Wimbledon è alle porte (si comincia il 25 giugno) e poi arriveranno le Olimpiadi, ma nella mente di tutti gli italiani sono ancora vive le imprese di Sara Errani in terra parigina. Giunta al Roland Garros da numero 24 del ranking WTA (e 21esima testa di serie), la 25enne romagnola (è nata a Bologna, ma cresciuta a Massa Lombarda in provincia di Ravenna) si è innanzitutto imposta nel torneo di doppio, in coppia con Roberta Vinci, specialità nella quale le nostre tenniste si sono sempre dimostrate molto competitive. Già questo trionfo, che ha seguito quello di Roma e la finale agli Australian Open, sarebbe bastato per definire ottimo il torneo di Sara; ma la nostra atleta è andata oltre le aspettative anche e soprattutto nel singolare, facendo fuori, dopo un inizio non semplicissimo, avversarie ben più quotate come Ivanovic, Kuznetsova e Kerber, guadagnandosi addirittura la finale grazie alla fantastica vittoria contro Samantha Stosur, numero 6 del ranking mondiale (prima di Parigi 2012, la Errani era 0-28 nelle partite contro top ten). L’ultimo atto è andato male: la Sharapova si è imposta 6-3, 6-2 e si è presa la Coppa. Sara, però, anche contro la russa ha mostrato di poter reggere il campo con autorità e di saper mettere in difficoltà, a tratti, la numero uno del mondo. Con questo risultato, la Errani inoltre è entrata ufficialmente nelle prime dieci del ranking per la prima volta in carriera. Per commentare il fantastico Roland Garros di Sara abbiamo allora contattato Flavia Pennetta, che nelle top ten ci era entrata il 17 agosto 2009, prima italiana nella storia a centrare il traguardo. Ecco le sue parole, nell’intervista esclusiva rilasciata a Ilsussidiario.net

Che risultato è, per il tennis italiano, il Roland Garros di Sara Errani?
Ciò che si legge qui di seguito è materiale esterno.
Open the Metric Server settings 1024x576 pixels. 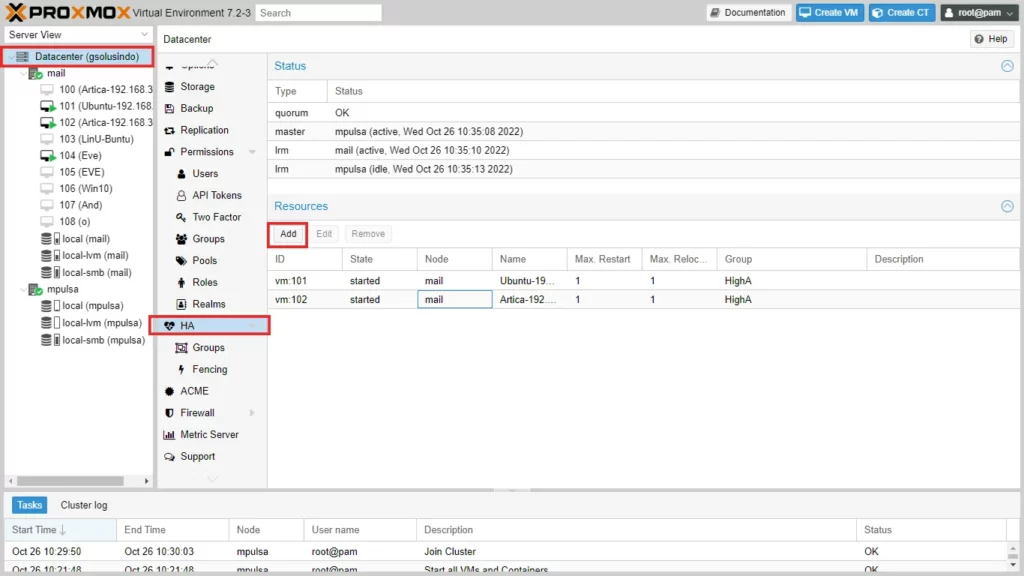(x=209, y=435)
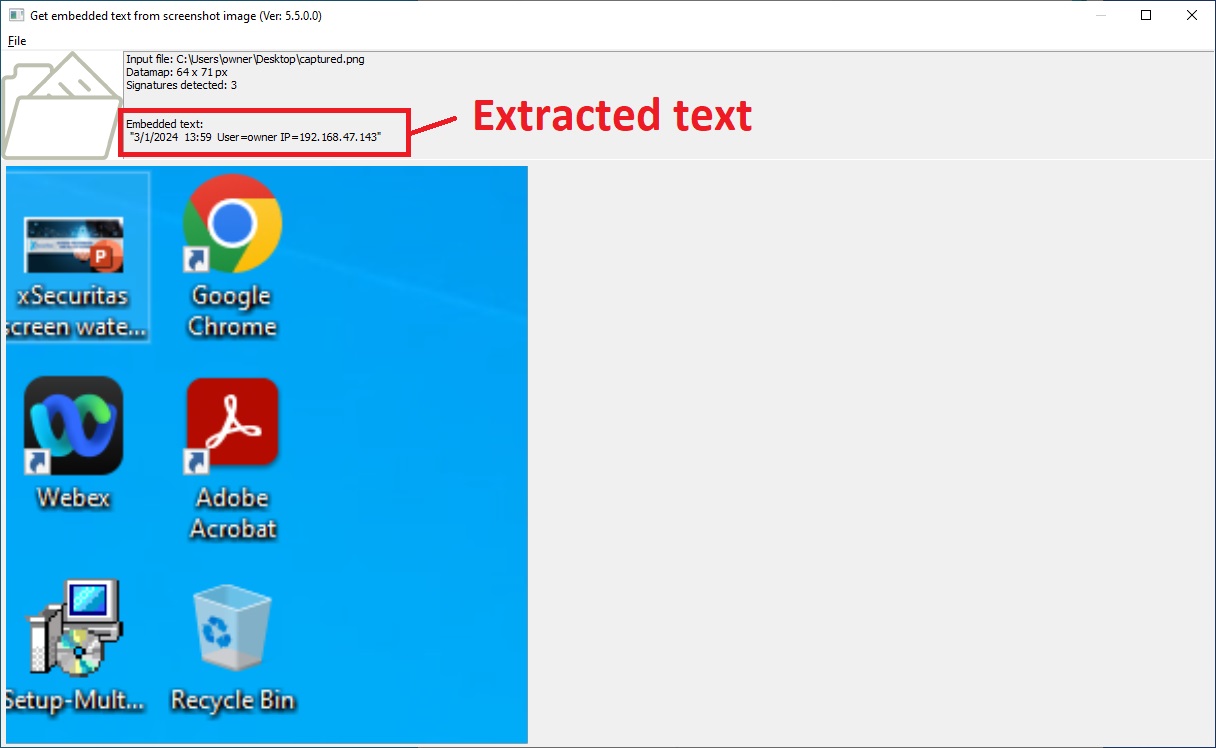
Task: Click the Webex shortcut arrow badge
Action: (36, 463)
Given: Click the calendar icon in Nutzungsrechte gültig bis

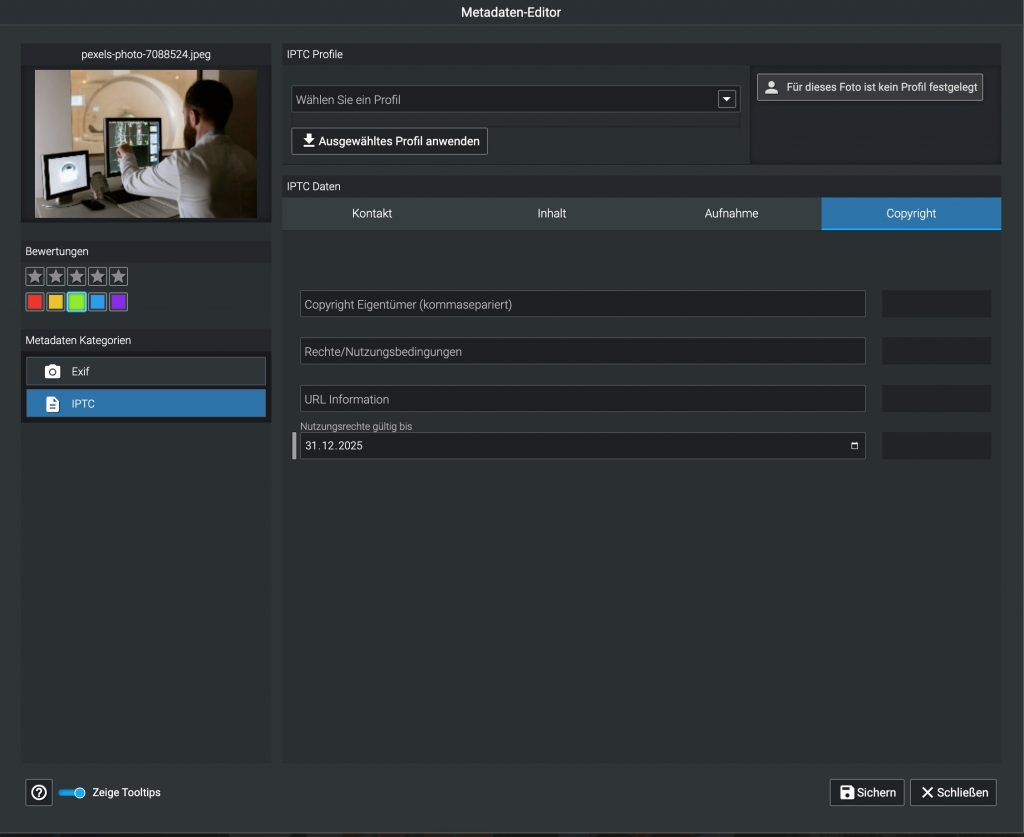Looking at the screenshot, I should point(855,446).
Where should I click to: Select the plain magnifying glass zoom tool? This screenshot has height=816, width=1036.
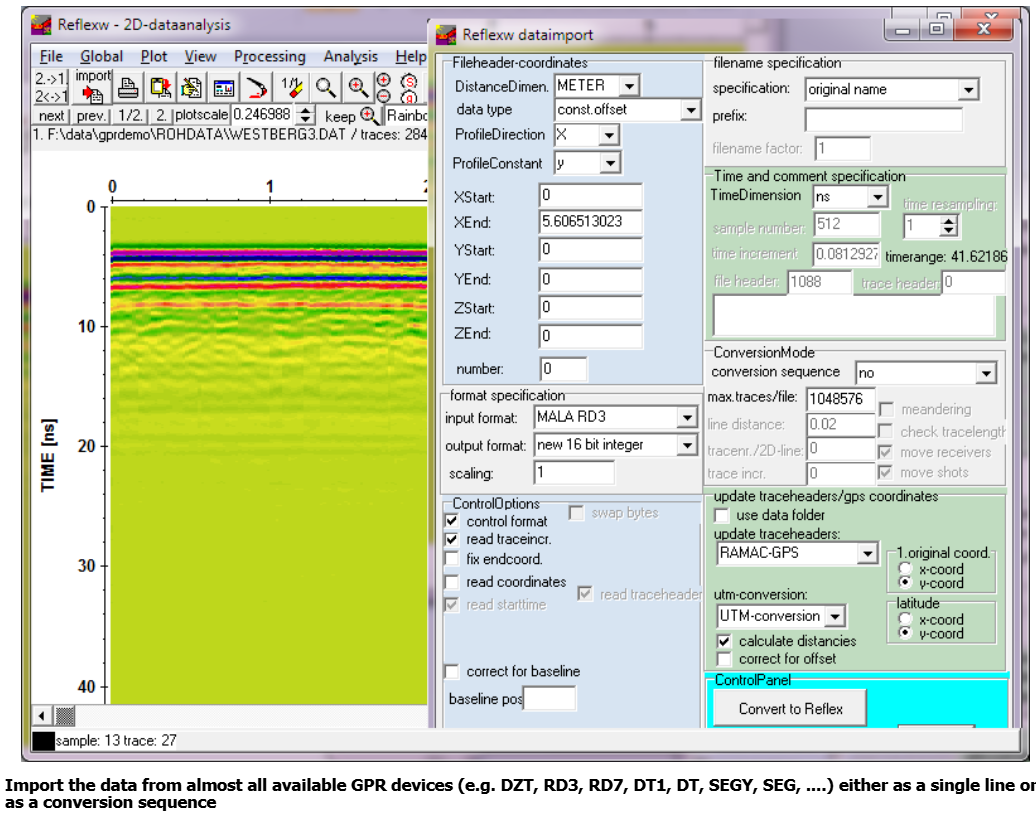[325, 87]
Sara ha vinto il doppio e, come ha detto anche il nostro capitano Barazzutti, in questa specialità abbiamo dimostrato di essere le più forti. E arrivare in finale nel singolo è solo una conferma che il tennis italiano vive un momento molto positivo.

Dove Sara è stata maggiormente brava, in particolare nella difficile semifinale contro la Stosur?

Sara è stata brava a reagire, e soprattutto alla fine a dimostrare che le vittorie che aveva conquistato in precedenza non erano avvenute per caso. E’ stata brava a confermarsi.

Lei era a Parigi per la finale?

Purtroppo non sono rimasta a Parigi, ma ho fatto il tifo da casa a Barcellona. Eravamo tutte con lei.

Sara non aveva mai battuto top ten: ha fatto fuori Kerber e Stosur, fermandosi contro la Sharapova ma tenendo bene il campo: Come si affrontano giocatrici così forti?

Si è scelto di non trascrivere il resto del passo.